SUPPLIED TEXT>
-- BEGIN --

Publicity posters for the film proclaimed that "Gandhi's triumph changed the world forever." I saw the posters, enjoyed the film (despite its many historical inaccuracies) and rooted for it when the Oscars were handed out. But I never stopped wondering whether Gandhi had in fact triumphed, let alone changed the world.

Gandhi's life was, of course, his lesson. He was unique among the statesmen of the 20th century in his determination not just to live his beliefs but to reject any separation between beliefs and action. In his life, religion flowed into politics; his public persona meshed seamlessly with his private conduct. The claim emblazoned on the film's posters suggested that the lessons of his life had been learned and widely followed. But even for the man who swept aside the British Raj, Paul Newman and Tootsie in his triumphal progress toward a shelfful of golden statuary, this was a difficult claim to sustain.

The Power of Truth

Mahatma ("Great Soul," a term he detested) Gandhi was the kind of person it is more convenient to forget. The principles he stood for and the way in which he asserted them are easier to admire than to follow. While he was alive he was impossible to ignore. Once he had gone he was impossible to imitate.

-- END --

ENTRIES PROVIDED>

-- BEGIN --

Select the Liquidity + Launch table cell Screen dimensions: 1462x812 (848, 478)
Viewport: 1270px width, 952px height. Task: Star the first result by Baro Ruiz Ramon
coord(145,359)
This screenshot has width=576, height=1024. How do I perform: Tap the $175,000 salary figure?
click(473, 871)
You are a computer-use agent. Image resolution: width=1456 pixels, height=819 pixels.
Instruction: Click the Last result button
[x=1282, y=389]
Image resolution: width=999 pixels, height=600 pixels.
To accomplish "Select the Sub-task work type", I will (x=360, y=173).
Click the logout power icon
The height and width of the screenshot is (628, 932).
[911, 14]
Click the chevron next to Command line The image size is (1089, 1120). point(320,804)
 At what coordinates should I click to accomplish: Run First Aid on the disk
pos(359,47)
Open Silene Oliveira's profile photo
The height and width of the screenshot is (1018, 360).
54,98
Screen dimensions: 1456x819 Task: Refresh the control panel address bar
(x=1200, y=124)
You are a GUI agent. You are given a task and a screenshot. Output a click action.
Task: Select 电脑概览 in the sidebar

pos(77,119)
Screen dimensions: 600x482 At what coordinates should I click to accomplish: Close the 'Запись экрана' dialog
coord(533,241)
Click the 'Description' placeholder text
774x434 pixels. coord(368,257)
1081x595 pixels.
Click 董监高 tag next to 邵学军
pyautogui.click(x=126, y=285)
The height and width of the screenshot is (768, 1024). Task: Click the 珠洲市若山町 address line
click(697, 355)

-- END --

WHAT TO DO> From the passage about Gandhi, print the part that opens with the words containing "The Power of" and closes with "impossible to imitate.". The lines have no connection to the passage about Gandhi.

TASK OUTPUT>
The Power of Truth

Mahatma ("Great Soul," a term he detested) Gandhi was the kind of person it is more convenient to forget. The principles he stood for and the way in which he asserted them are easier to admire than to follow. While he was alive he was impossible to ignore. Once he had gone he was impossible to imitate.